OK, so maybe there will be a little leakage to the rest of the European Union. Or a lot. The European Central Bank, truth be told, has an Airbus A380 full of paper not only from Greece, but from the other PIIGS as well. If they all default, the ECB becomes insolvent, as will a gazillion European banks holding the same crapola. U.S. banks have less direct exposure to European peripheral debt, so we're all good on this side of the Pond.
Or not. To the surprise of absolutely no one, the biggest U.S. banks have concocted yet another way of trying to get money for nothing. They have sold insurance to the European banks in the form of credit default swaps (CDS), which, upon a default "event," obligate the seller (read: "greedy U.S. bank") essentially to buy the bad bonds at face value from the swapholder ("clever Euro bank"). In other words, the risk of default is transferred from the bondholder to the seller of the swap. The U.S. banks are betting that they are the clever ones, that the PIIGS will be bailed out before they are ever allowed to default. The CDS, they hope, will expire worthless.
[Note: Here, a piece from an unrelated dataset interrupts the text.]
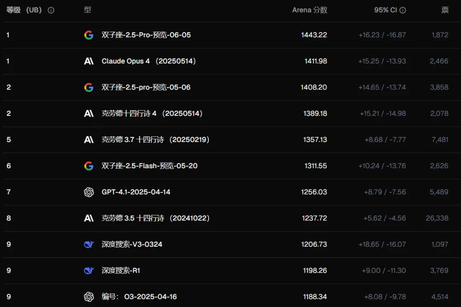Click the info icon next to 等级 (UB)
This screenshot has height=307, width=461.
click(x=51, y=10)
...the Greek people, never to be confused with their government, are not interested in having services curtailed, benefits trimmed, and paychecks confiscated just so that all the banks, European and American, can get paid 100 cents on the dollar. Nor are their German brethren willing to guarantee loan payments ad infinitum. A nasty "event" is increasingly likely--and may be only days way.
Financial commentator John Mauldin's weekly newsletter, posted today, is entitled "Time to Get Outraged." He reckons that the CDS exposure of U.S. banks totals $120 billion, enough to bankrupt them should dominoes start to fall. In the "event," expect TARP Two, where the banks extort more bailout money from U.S. taxpayers. As for the banks' shareholders (that's you, MainePERS), they get wiped out. It's a win-win for the banks. The Europeans come out whole, and American CEOs continue to get paid. It's a lose-lose for the rest of us.
How exposed is MainePERS stepchild Bank of America? Let me count the ways:
[from BofA's first-quarter 10Q filed with the SEC]
ZeroHedge has a provocative post up today with evidence that the beneficiaries of the Federal Reserve's latest round of quantitative easing (a.k.a. QE2) are not U.S. banks nor their domestic customers, but foreign banks:
"In summary, instead of doing everything in its power to stimulate reserve, and thus cash, accumulation at domestic (US) banks which would in turn encourage lending to US borrowers, the Fed has been conducting yet another stealthy foreign bank rescue operation, which rerouted $600 billion in capital from potential borrowers to insolvent foreign financial institutions in the past 7 months. QE2 was nothing more (or less) than another European bank rescue operation!
[click to enlarge]
...if there is one definitive proof of the Fed abdicating any and all of its mandates, and merely playing the role of globofunder explicitly at the expense of US consumers and borrowers, not to mention lackey for the banking syndicate, this is it."